Much of Nevada looks just as it did when the pioneers traveled west more than a century ago. The only addition to the mostly unchanged landscape are the trails that crisscross the topography and offer countless opportunities to get out and explore the region. This is Nevada Silver Trails, and it draws upon the adventurous spirit common to all mankind.
The eastern side of the state along U.S. Highway 93 lays claim to the largest National Wildlife Range in the United States. Stop at Pahranagat National Wildlife Refuge, a lush, water-rich area teeming with waterfowl and wildlife only two hours northeast of Las Vegas. Search the hiking trails for ancient Indian writings and carvings on the rocks called petroglyphs.
Keep driving north to Caliente, a town that got its name from the bubbling hot springs nearby. Caliente is also the perfect headquarters for exploring the surrounding 14 wilderness areas and the Silver State OHV trail. Traveling farther north, you’ll find one of the deadliest towns in the Old West, Pioche. Rich gold mines in the 1860s put Pioche on the map, but the miners weren’t about to let any ol’ stranger come into town and threaten their gold claims, and they were willing to back up their claims with loaded six-shooters. Rumor has it that 75 men were buried in the cemetery before anyone died of natural causes. Today Pioche is a picturesque community with a hopping saloon, and wide-open terrain for hiking and ATVing.

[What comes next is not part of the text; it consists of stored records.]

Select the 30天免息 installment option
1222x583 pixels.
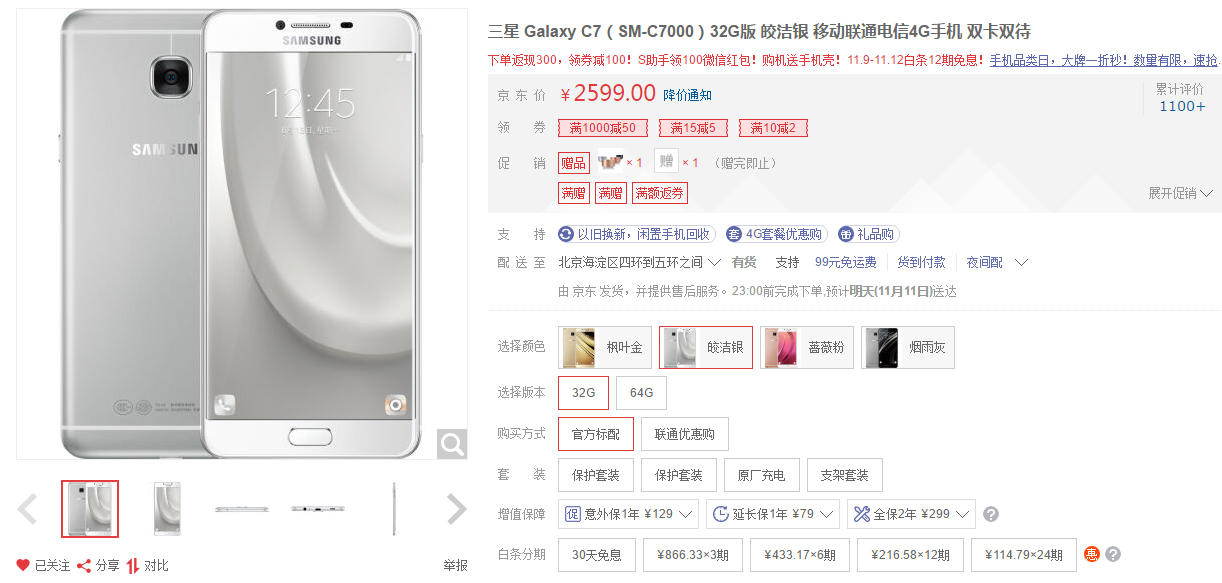pyautogui.click(x=596, y=555)
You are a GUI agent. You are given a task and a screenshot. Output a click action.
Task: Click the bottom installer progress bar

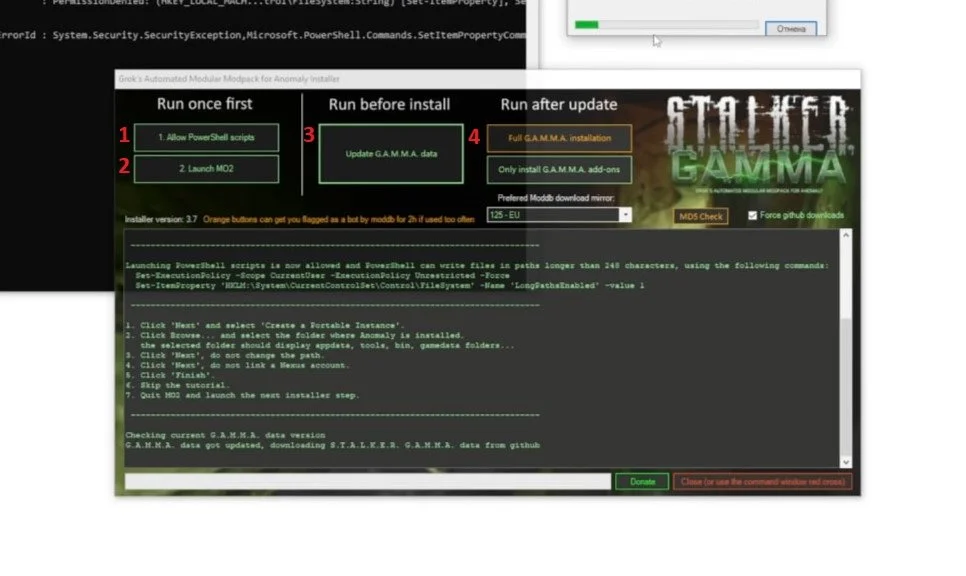click(x=368, y=482)
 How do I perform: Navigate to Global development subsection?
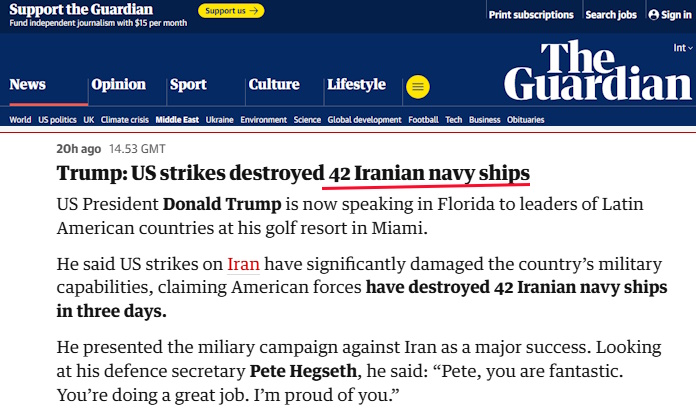coord(364,120)
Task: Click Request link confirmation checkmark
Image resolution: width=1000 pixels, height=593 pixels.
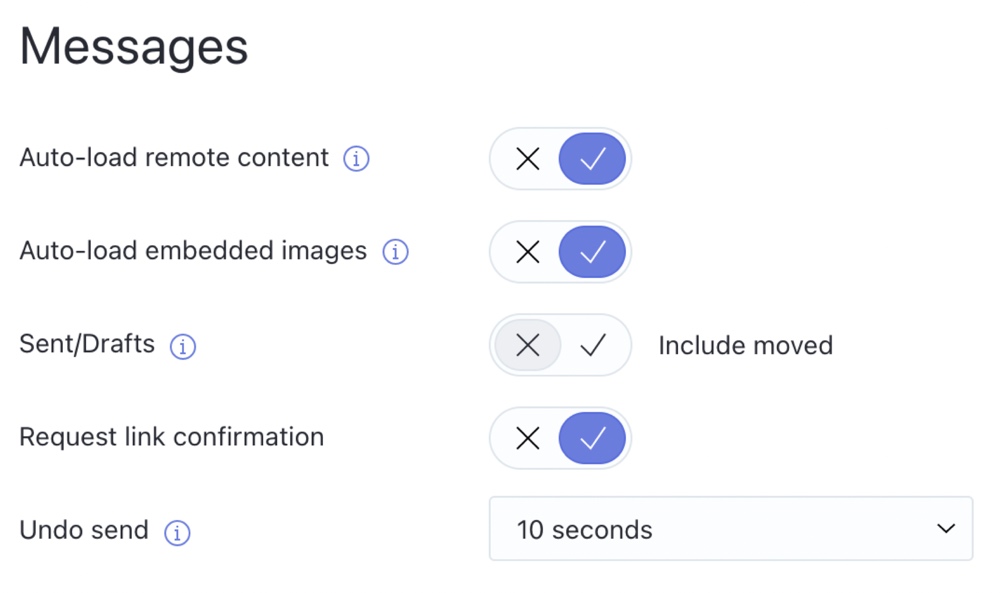Action: [592, 439]
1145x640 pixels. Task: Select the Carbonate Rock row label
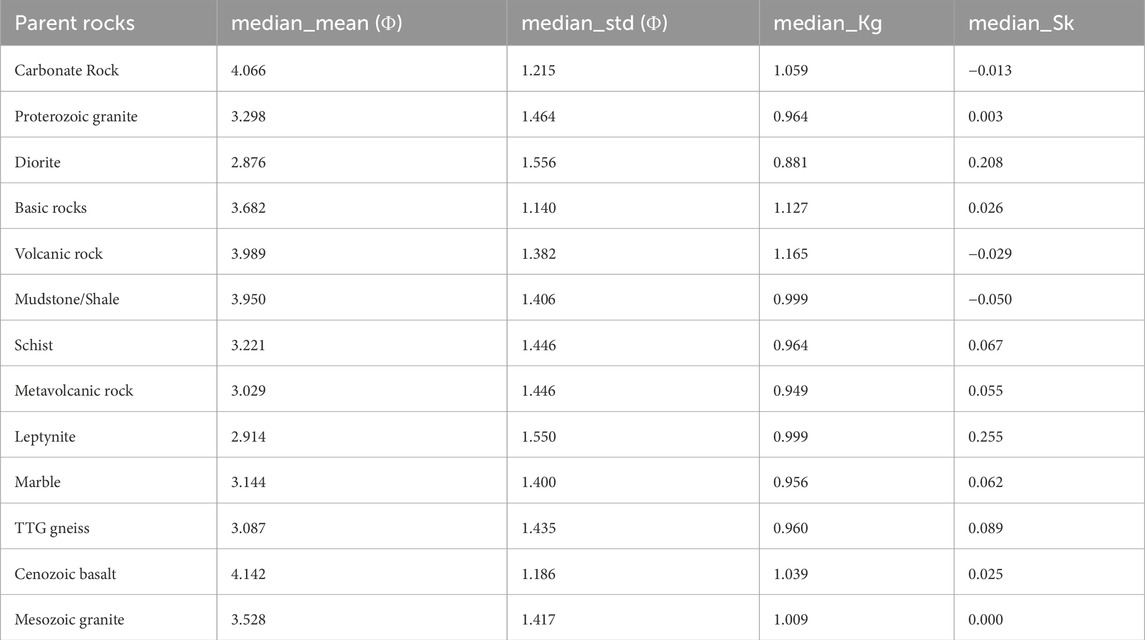(x=66, y=71)
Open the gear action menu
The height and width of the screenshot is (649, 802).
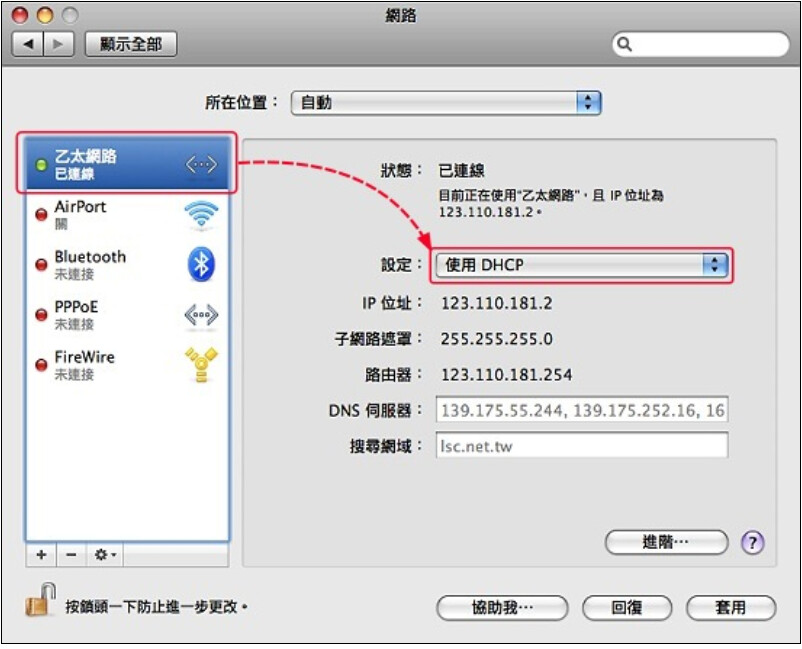coord(105,554)
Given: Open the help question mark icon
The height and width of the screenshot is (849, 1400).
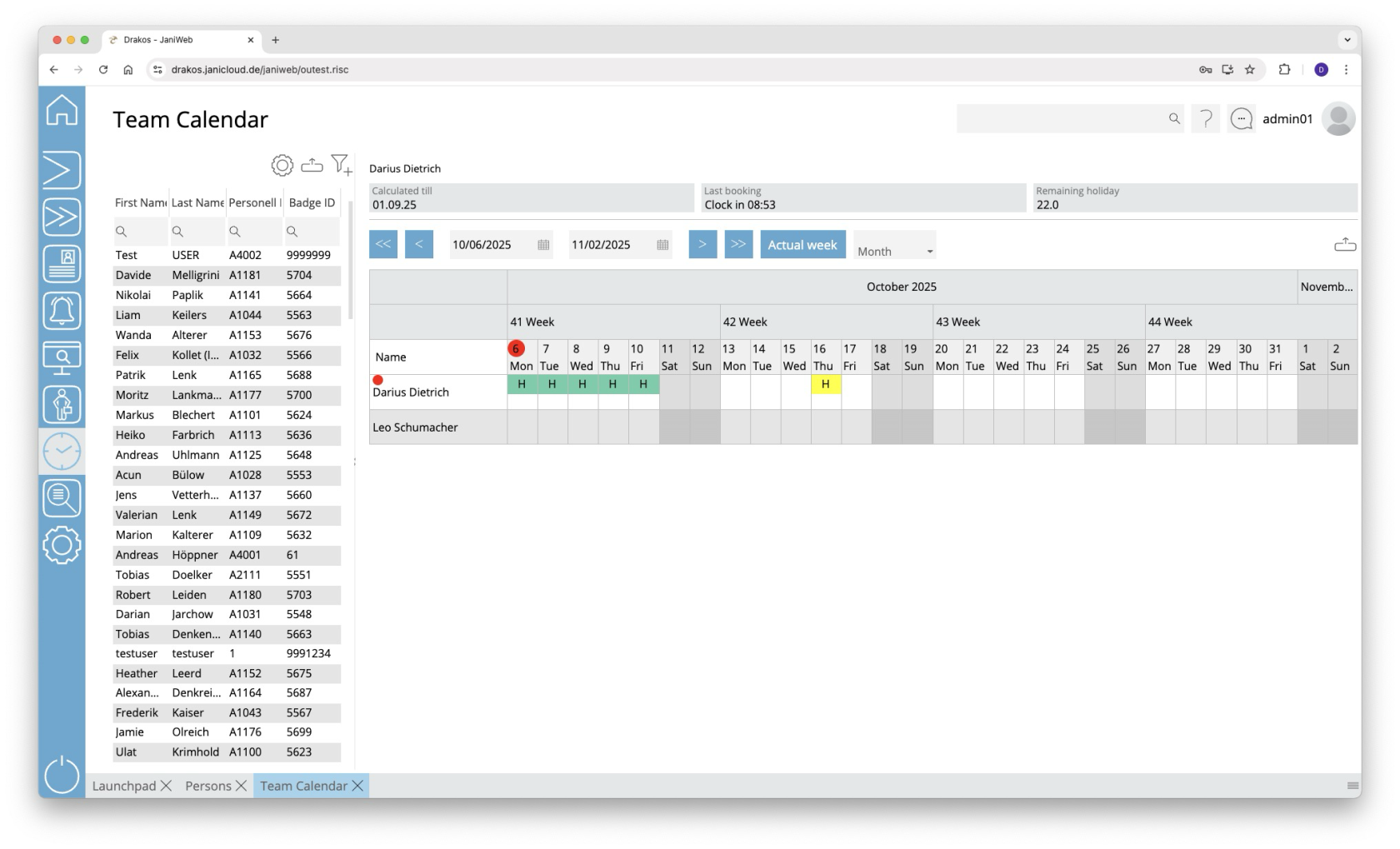Looking at the screenshot, I should click(1206, 119).
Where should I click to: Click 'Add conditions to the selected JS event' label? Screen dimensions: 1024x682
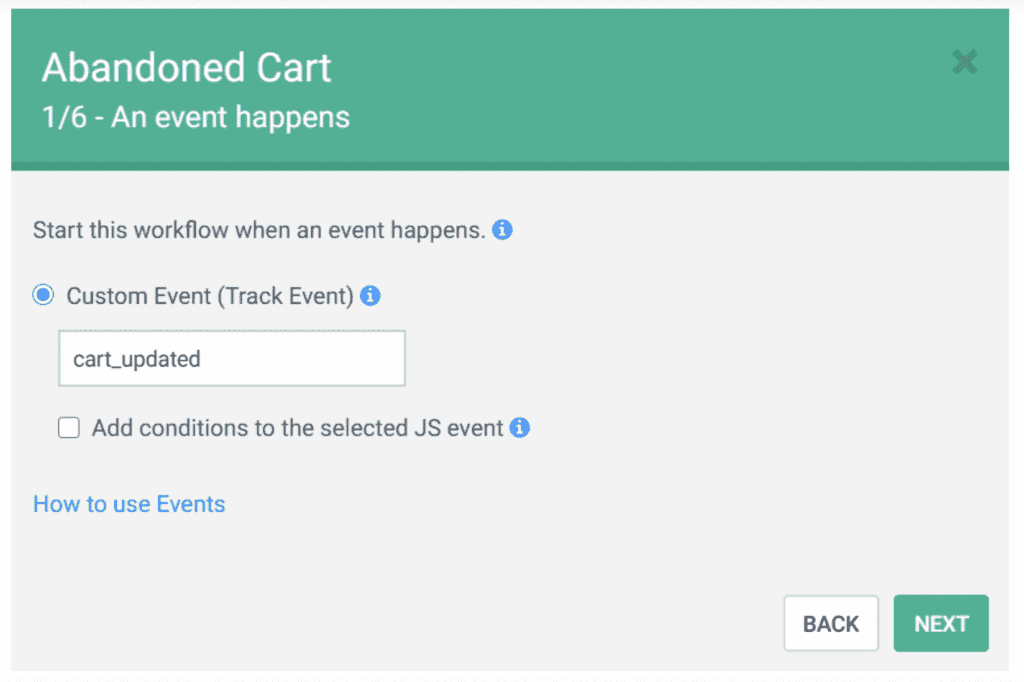click(298, 428)
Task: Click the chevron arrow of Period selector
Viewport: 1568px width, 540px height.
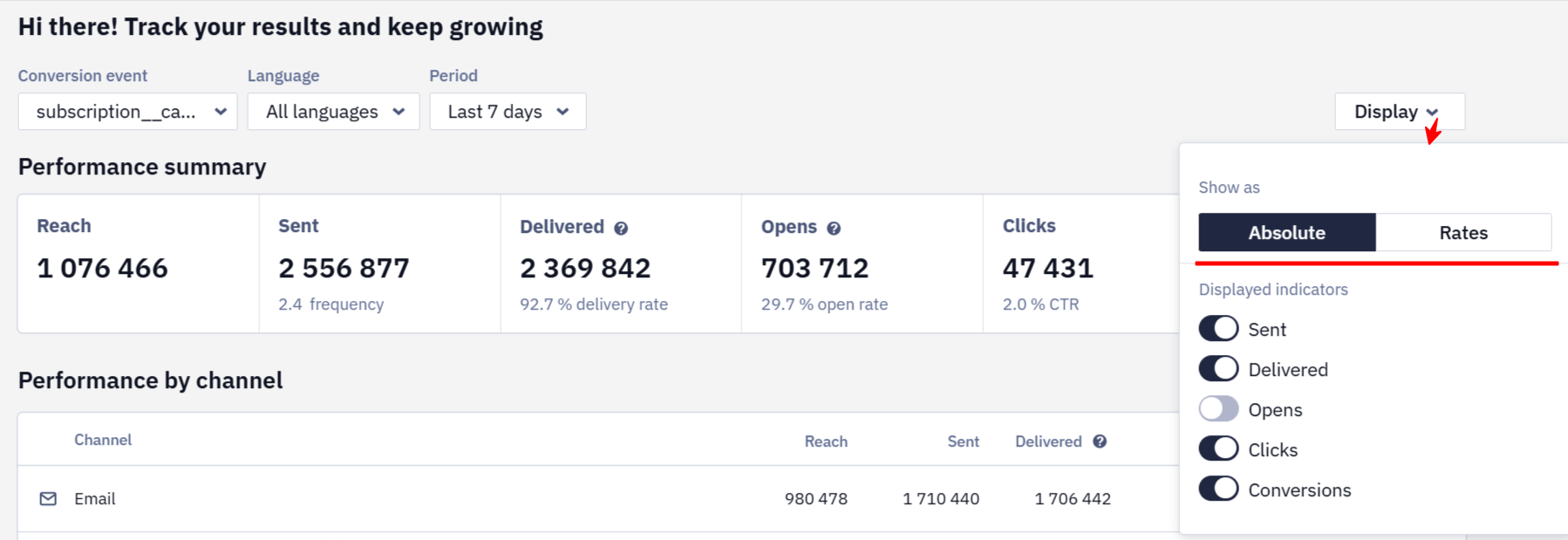Action: coord(562,112)
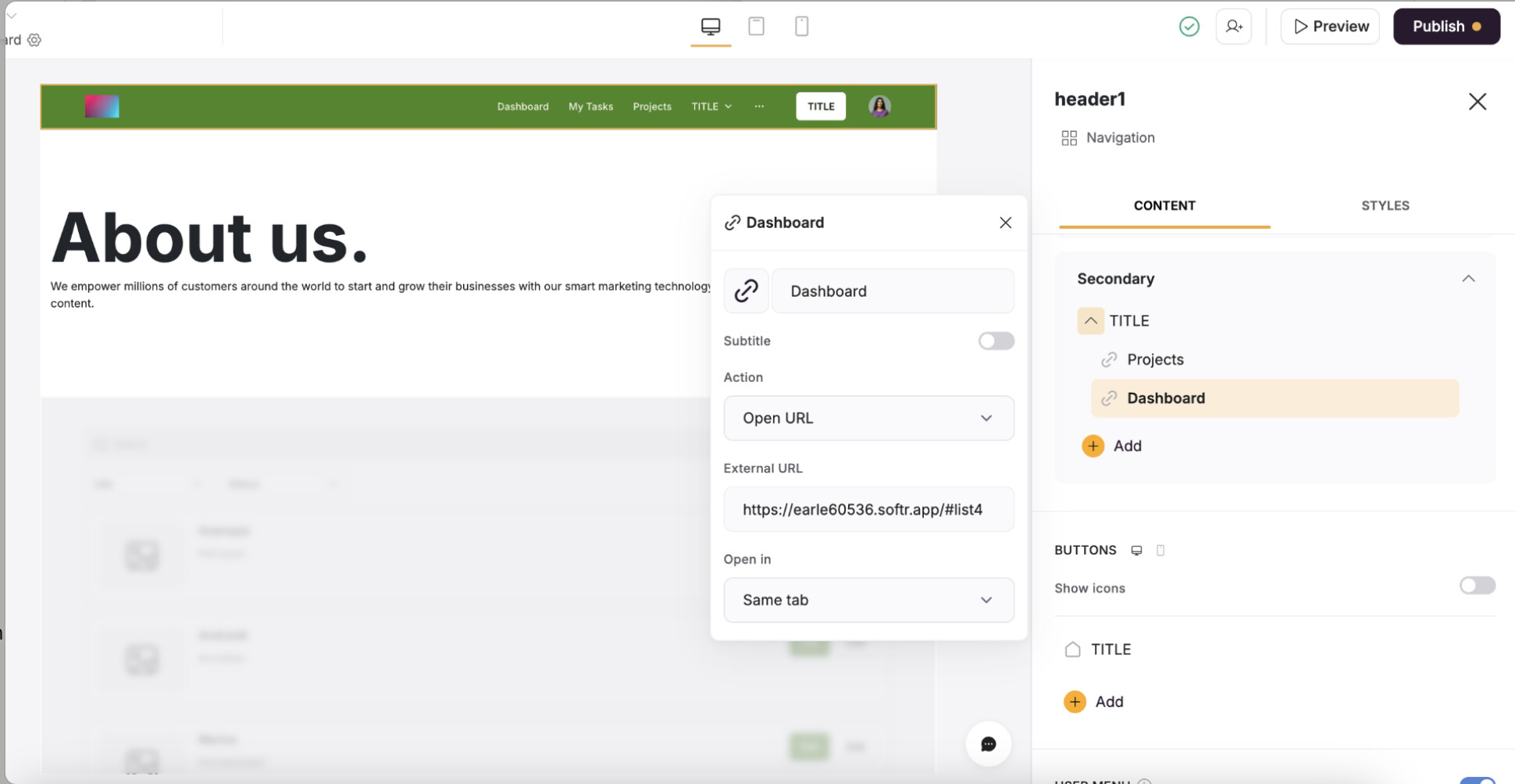Image resolution: width=1515 pixels, height=784 pixels.
Task: Enable the Subtitle toggle
Action: click(996, 341)
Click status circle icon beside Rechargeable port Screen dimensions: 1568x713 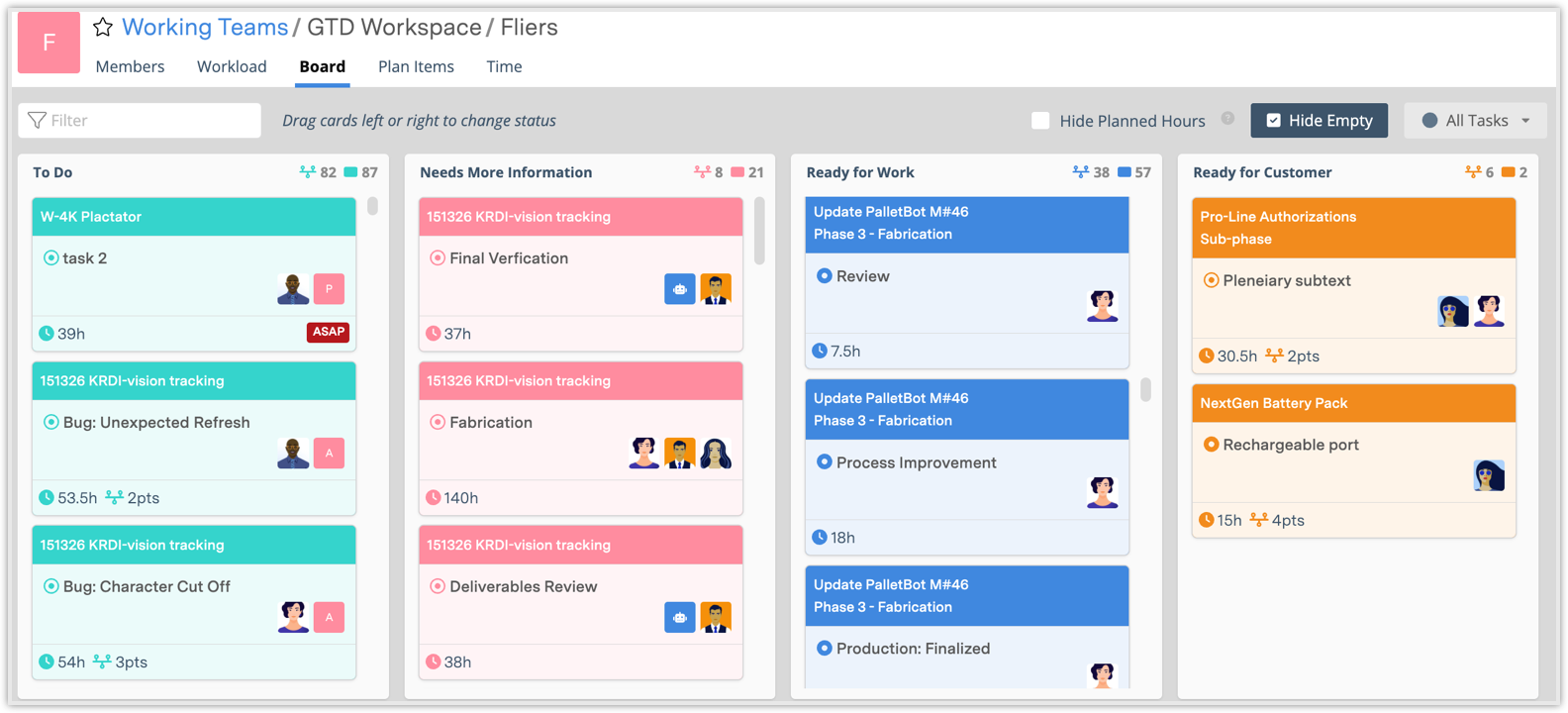1210,445
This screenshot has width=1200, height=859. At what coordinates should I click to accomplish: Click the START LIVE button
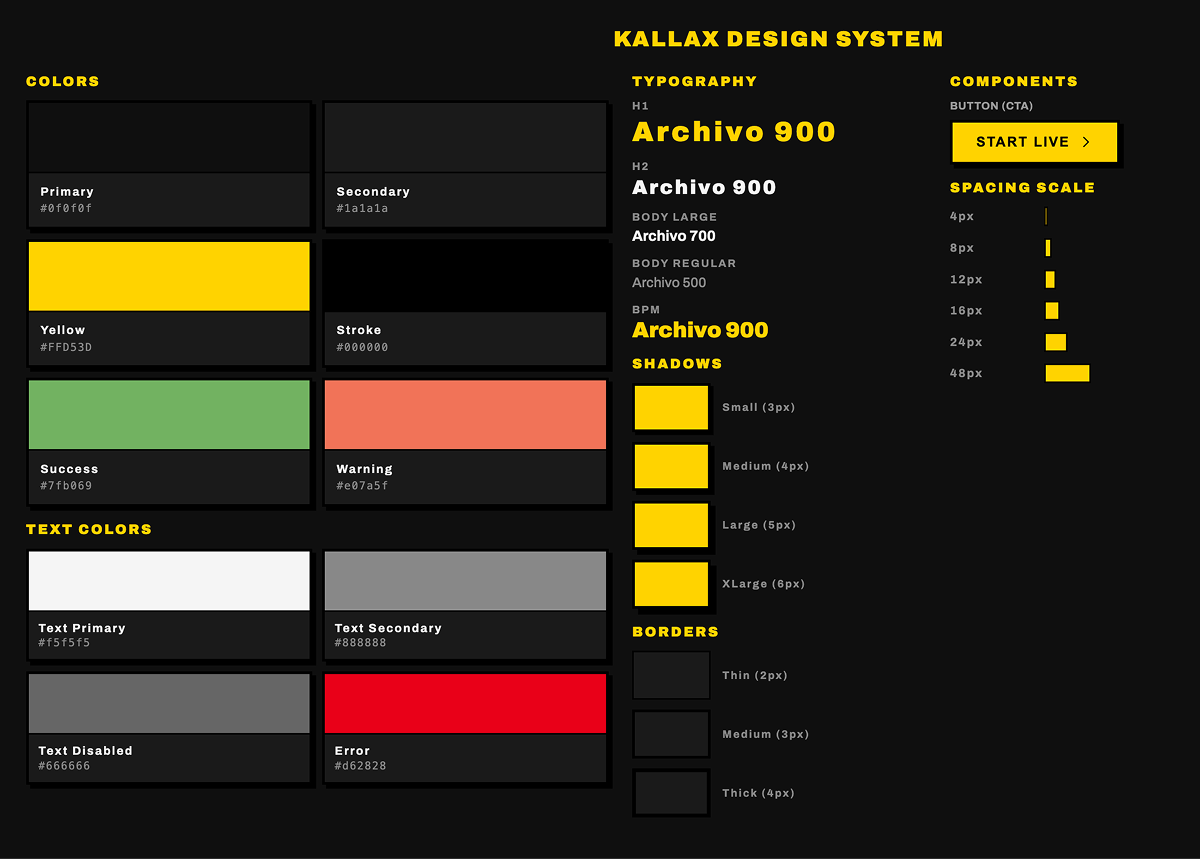[x=1034, y=142]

For a truly “out of this world” experience, set out on State Route 375, also known as the “Extraterrestrial Highway.” This east-west route skirts the famous Area 51. Travelers tell stories of UFOs and strange happenings in the desert, which looks eerily like another planet. The hub of all things extraterrestrial is in Rachel, a small town with one restaurant, one motel, 98 residents and an unknown number of aliens. The restaurant and motel, aptly named the Little A’Le’Inn, serves up a tasty Alien Burger and their signature cocktail, the Cherry-a 51.
The pioneers who settled in Nevada made their fortunes in gold and silver, but those fortunes didn’t always last, and the ghost towns that dot the Nevada landscape are testaments to their fleeting wealth. One of the most photographed ghost towns is Rhyolite, near the southwestern border of the state. Nearby Goldfield was once one of the largest cities in the state with 30,000 residents, an opulent hotel, large courthouse and many affluent families. Now only a few hundred call this town home.
Nevada Silver Trails is a fascinating window to the past, but a few towns are also looking intently on the future. Pahrump is a thriving city just a short drive from Las Vegas, complete with large casinos and resorts and one of the state's first wineries.
Nevada Silver Trails consists of Alamo, Amargosa Valley, Beatty,Caliente, Gabbs, Goldfield, Hawthorne, Pahrump, Panaca, Pioche, Rachel, Round Mountain, Tonopah,and Yerington.
In the sleepy and tidy farming town of Panaca, population 900, lies one heck of a lodging option. Originally owned by Panaca residents Lester and Lorene Mathews, residents within the area all knew and referred to Lorene as 'Grandma.' This vibe is still very much alive when staying as a guest at the Pine Tree Inn & Bakery. Now ran by 'Grandma's' daughter-in-laws, Teresa and Jenny Mathews, you are very well tended to and sleep like the dead during your stay.
Once the Lincoln County seat, Hiko was originally settled as a silver camp in 1866. Initially holding a great deal of promise, the camp produced a sparse return and the seat moved to the nearby booming city of Pioche. The community almost collapsed completely in 1871.